# TEXTAUSZUG:
Ex-Prinz Andrew in Kritik: Setzt er Töchter als Spione ein?
Andrew Mountbatten Windsor (65) soll einen fragwürdigen Plan schmieden: Der gefallene Prinz will sich über seine Töchter Prinzessin Beatrice (37) und Prinzessin Eugenie (35) Zugang zu internen Familieninfos sichern. Das berichtet Royal-Expertin Ingrid Seward laut The Sun. Anlass ist sein erzwungener Auszug aus der Royal Lodge und der Verlust von Titeln und Aufgaben nach der Epstein-Affäre. Während Andrew in Windsor isolierter wirkt als je zuvor, mischen Beatrice und Eugenie weiterhin bei einzelnen royalen Terminen mit – und genau da, so heißt es, will ihr Vater ansetzen, um nah am Puls der Königsfamilie zu bleiben.
Die Adelsexpertin erklärt, Andrew lasse sich "nicht einfach aus der Informationskette ausschließen". Ein Palastmitarbeiter bestätigt zudem gegenüber Bild: "Andrew hofft, dass sich die Wogen nach dem Epstein-Skandal irgendwann wieder glätten. Bis dahin möchte er den Kontakt zum König auf keinen Fall ganz verlieren." Beatrice und Eugenie haben ihre Titel behalten, durften zu Weihnachten mit den Windsors zur Kirche gehen und waren vor den Feiertagen beim Lunch im Buckingham Palast – während ihr Vater allein ausritt.
Doch auch für Beatrice und Eugenie soll die Zeit nicht leicht sein. Nicht nur der öffentliche Fall ihres Vaters belastet sie. Die Schwestern wünschen sich angeblich, ihren Onkel König Charles III. (77) bei Terminen vertreten zu dürfen, sind aber offiziell keine "Working Royals" und stehen unter besonderer Beobachtung. "Beatrice und Eugenie sind derzeit hin- und hergerissen", sagte der Palastmitarbeiter weiter und betonte: "Dieser Spagat belastet die Prinzessinnen sehr."

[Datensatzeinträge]
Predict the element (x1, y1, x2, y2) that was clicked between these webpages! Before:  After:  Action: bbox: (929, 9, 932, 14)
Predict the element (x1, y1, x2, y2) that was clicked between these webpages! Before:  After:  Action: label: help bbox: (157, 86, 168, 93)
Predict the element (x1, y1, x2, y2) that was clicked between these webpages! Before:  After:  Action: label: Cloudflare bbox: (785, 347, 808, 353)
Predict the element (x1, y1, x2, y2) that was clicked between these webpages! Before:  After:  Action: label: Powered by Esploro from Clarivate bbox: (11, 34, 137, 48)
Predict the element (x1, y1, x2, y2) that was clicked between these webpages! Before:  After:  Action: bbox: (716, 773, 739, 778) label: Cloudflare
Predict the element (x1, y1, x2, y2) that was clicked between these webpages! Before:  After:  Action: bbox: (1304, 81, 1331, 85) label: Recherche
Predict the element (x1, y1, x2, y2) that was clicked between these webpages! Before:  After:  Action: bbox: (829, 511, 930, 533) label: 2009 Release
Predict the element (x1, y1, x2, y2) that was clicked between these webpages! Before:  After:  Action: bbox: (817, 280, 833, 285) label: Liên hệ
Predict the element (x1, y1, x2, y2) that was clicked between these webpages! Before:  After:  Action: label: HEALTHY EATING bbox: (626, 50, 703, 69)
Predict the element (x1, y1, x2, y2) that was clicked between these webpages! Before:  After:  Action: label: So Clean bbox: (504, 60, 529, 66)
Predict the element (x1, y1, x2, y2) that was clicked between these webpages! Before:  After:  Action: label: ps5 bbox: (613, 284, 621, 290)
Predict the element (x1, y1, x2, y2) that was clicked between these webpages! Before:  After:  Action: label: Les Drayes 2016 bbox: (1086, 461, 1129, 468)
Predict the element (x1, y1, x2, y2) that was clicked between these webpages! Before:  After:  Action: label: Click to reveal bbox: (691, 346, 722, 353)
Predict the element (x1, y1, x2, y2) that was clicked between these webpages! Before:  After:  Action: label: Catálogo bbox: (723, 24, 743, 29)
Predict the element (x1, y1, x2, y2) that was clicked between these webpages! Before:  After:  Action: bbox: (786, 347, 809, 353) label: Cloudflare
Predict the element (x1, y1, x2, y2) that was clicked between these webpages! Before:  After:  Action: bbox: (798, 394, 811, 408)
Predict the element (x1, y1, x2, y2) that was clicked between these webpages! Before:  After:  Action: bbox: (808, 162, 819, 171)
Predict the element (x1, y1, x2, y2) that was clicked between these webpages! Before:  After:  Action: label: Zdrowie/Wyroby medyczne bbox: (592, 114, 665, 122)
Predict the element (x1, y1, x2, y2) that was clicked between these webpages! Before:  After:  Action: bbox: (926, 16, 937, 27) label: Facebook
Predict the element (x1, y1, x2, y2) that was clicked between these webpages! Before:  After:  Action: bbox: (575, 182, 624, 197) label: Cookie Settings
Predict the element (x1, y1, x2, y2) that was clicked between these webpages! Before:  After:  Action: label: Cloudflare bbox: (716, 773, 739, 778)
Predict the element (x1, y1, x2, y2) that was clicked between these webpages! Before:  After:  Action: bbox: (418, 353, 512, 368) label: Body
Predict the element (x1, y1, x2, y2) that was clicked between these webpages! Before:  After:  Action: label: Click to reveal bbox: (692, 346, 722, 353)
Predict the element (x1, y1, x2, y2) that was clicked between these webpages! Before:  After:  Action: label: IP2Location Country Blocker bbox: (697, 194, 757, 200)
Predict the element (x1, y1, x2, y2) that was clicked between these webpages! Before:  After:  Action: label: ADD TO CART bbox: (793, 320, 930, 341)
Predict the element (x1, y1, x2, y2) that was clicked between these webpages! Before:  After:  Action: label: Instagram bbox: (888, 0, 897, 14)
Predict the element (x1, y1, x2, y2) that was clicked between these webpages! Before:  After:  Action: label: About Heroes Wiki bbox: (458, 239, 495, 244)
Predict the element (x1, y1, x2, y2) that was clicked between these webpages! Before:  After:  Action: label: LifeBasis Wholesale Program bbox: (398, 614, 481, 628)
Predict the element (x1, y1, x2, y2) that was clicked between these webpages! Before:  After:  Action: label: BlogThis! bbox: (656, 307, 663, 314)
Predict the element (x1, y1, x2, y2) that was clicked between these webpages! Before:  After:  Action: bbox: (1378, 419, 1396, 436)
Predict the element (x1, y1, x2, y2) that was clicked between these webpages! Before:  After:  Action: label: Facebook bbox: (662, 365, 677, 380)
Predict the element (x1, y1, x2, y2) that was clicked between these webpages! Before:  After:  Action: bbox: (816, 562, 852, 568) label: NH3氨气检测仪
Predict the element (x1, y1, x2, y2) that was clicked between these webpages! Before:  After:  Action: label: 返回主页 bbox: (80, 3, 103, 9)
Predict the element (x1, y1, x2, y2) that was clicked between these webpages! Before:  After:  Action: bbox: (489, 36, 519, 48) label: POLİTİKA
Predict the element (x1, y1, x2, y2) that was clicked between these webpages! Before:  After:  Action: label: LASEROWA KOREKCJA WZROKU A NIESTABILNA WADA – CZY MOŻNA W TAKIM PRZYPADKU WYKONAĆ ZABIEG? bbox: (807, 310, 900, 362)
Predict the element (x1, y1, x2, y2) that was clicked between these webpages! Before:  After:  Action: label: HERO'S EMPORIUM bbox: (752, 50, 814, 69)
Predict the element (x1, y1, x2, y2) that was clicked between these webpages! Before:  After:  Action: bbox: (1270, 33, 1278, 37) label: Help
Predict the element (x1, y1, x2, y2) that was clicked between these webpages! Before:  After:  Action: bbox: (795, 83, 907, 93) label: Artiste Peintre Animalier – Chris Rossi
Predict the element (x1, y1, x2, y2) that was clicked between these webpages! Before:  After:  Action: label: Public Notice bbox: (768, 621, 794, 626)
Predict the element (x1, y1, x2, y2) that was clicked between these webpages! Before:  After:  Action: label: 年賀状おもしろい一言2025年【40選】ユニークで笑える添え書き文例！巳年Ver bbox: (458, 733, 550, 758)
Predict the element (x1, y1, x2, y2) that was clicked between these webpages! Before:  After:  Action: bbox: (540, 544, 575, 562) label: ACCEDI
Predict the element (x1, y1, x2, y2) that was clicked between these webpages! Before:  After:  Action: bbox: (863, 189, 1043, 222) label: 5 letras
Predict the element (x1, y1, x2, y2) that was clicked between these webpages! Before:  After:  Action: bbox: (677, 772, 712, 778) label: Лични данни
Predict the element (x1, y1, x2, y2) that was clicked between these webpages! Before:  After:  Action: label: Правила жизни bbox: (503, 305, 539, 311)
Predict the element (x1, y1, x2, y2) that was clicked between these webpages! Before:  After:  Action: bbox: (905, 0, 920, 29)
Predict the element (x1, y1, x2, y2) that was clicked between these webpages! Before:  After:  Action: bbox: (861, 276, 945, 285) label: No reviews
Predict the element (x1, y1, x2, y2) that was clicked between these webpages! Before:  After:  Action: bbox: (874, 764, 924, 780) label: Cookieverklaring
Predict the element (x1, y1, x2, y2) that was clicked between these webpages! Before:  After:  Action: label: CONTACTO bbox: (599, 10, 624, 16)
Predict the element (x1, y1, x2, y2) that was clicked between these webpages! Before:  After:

# ARBEITSAUFTRAG A:
Stimmen diese Aussagen mit dem Textauszug überein? Antworten Sie jeweils mit Ja oder Nein und zitieren Sie die entscheidenden Worte wörtlich. (i) Beatrice und Eugenie haben ihre Titel verloren. (ii) Die Schwestern sind offiziell „Working Royals“. (iii) Vor den Feiertagen waren die Schwestern beim Lunch im Buckingham Palast.
# ARBEITSAUFTRAG B:
Schreiben Sie eine Stelle aus dem Textauszug neu und ändern Sie dabei „Lunch“ in „Mittagessen“. Beginnen Sie bei den Worten „Die Adelsexpertin erklärt, Andrew“ und hören Sie nach „Vater allein ausritt.“ auf.

# MUSTERLÖSUNG A:
(i) Nein: „Beatrice und Eugenie haben ihre Titel behalten“
(ii) Nein: „sind aber offiziell keine "Working Royals"“
(iii) Ja: „waren vor den Feiertagen beim Lunch im Buckingham Palast“

# MUSTERLÖSUNG B:
Die Adelsexpertin erklärt, Andrew lasse sich "nicht einfach aus der Informationskette ausschließen". Ein Palastmitarbeiter bestätigt zudem gegenüber Bild: "Andrew hofft, dass sich die Wogen nach dem Epstein-Skandal irgendwann wieder glätten. Bis dahin möchte er den Kontakt zum König auf keinen Fall ganz verlieren." Beatrice und Eugenie haben ihre Titel behalten, durften zu Weihnachten mit den Windsors zur Kirche gehen und waren vor den Feiertagen beim Mittagessen im Buckingham Palast – während ihr Vater allein ausritt.